INFORMATIONS EXTRAITES -

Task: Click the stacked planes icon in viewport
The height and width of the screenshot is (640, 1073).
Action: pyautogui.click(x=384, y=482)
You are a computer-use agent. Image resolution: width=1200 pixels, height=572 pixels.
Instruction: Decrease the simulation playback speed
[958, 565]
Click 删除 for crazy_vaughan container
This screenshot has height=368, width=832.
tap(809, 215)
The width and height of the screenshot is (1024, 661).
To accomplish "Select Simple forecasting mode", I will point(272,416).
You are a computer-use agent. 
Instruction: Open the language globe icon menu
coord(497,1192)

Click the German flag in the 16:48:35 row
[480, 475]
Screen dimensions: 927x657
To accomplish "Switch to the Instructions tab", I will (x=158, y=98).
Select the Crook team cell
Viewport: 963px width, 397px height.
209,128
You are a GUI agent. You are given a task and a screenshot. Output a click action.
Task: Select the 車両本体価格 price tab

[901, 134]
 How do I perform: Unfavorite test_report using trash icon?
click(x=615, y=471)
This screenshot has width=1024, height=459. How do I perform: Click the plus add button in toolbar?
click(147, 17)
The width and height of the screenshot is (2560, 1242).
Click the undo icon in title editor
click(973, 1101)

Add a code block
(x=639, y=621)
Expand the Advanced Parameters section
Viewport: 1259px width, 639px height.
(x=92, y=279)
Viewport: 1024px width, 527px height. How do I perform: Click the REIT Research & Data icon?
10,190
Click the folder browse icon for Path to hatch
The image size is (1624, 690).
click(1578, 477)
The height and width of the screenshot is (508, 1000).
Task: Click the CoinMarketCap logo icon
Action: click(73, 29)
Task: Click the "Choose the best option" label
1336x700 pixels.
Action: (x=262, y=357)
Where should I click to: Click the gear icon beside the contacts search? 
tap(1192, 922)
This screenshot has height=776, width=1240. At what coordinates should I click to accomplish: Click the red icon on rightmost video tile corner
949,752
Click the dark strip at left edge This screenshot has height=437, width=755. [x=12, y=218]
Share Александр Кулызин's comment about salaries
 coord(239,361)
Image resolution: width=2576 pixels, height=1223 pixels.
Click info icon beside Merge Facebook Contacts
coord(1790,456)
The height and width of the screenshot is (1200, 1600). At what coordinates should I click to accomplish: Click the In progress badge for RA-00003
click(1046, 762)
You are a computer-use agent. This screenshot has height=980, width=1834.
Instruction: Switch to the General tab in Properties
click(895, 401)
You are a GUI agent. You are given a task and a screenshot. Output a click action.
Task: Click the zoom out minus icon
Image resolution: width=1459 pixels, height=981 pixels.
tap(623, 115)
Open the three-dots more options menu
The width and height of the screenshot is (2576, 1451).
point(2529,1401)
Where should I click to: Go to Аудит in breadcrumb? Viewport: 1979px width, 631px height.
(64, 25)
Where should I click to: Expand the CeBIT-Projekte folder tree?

CONSIGNE -
Recopiez la liste ci-dessus ligne par ligne, du début à la fin, sans y changer un seul caractère.

RÉPONSE ATTENDUE -
Task: Click the stacked planes icon in viewport
The height and width of the screenshot is (640, 1073).
Action: pyautogui.click(x=384, y=482)
You are a computer-use agent. Image resolution: width=1200 pixels, height=572 pixels.
Instruction: Decrease the simulation playback speed
[958, 565]
Click 删除 for crazy_vaughan container
This screenshot has height=368, width=832.
tap(809, 215)
The width and height of the screenshot is (1024, 661).
To accomplish "Select Simple forecasting mode", I will point(272,416).
You are a computer-use agent. 
Instruction: Open the language globe icon menu
coord(497,1192)

Click the German flag in the 16:48:35 row
[480, 475]
Screen dimensions: 927x657
To accomplish "Switch to the Instructions tab", I will (x=158, y=98).
Select the Crook team cell
Viewport: 963px width, 397px height.
209,128
You are a GUI agent. You are given a task and a screenshot. Output a click action.
Task: Select the 車両本体価格 price tab

[901, 134]
 How do I perform: Unfavorite test_report using trash icon?
click(x=615, y=471)
This screenshot has width=1024, height=459. How do I perform: Click the plus add button in toolbar?
click(147, 17)
The width and height of the screenshot is (2560, 1242).
Click the undo icon in title editor
click(973, 1101)

Add a code block
(x=639, y=621)
Expand the Advanced Parameters section
Viewport: 1259px width, 639px height.
(x=92, y=279)
Viewport: 1024px width, 527px height. How do I perform: Click the REIT Research & Data icon?
10,190
Click the folder browse icon for Path to hatch
The image size is (1624, 690).
click(1578, 477)
The height and width of the screenshot is (508, 1000).
Task: Click the CoinMarketCap logo icon
Action: click(73, 29)
Task: Click the "Choose the best option" label
1336x700 pixels.
Action: (x=262, y=357)
Where should I click to: Click the gear icon beside the contacts search? 
tap(1192, 922)
This screenshot has height=776, width=1240. At what coordinates should I click to accomplish: Click the red icon on rightmost video tile corner
949,752
Click the dark strip at left edge This screenshot has height=437, width=755. [x=12, y=218]
Share Александр Кулызин's comment about salaries
 coord(239,361)
Image resolution: width=2576 pixels, height=1223 pixels.
Click info icon beside Merge Facebook Contacts
coord(1790,456)
The height and width of the screenshot is (1200, 1600). At what coordinates should I click to accomplish: Click the In progress badge for RA-00003
click(1046, 762)
You are a computer-use agent. This screenshot has height=980, width=1834.
Instruction: Switch to the General tab in Properties
click(895, 401)
You are a GUI agent. You are given a task and a screenshot. Output a click action.
Task: Click the zoom out minus icon
Image resolution: width=1459 pixels, height=981 pixels.
tap(623, 115)
Open the three-dots more options menu
The width and height of the screenshot is (2576, 1451).
point(2529,1401)
Where should I click to: Go to Аудит in breadcrumb? Viewport: 1979px width, 631px height.
(64, 25)
Where should I click to: Expand the CeBIT-Projekte folder tree?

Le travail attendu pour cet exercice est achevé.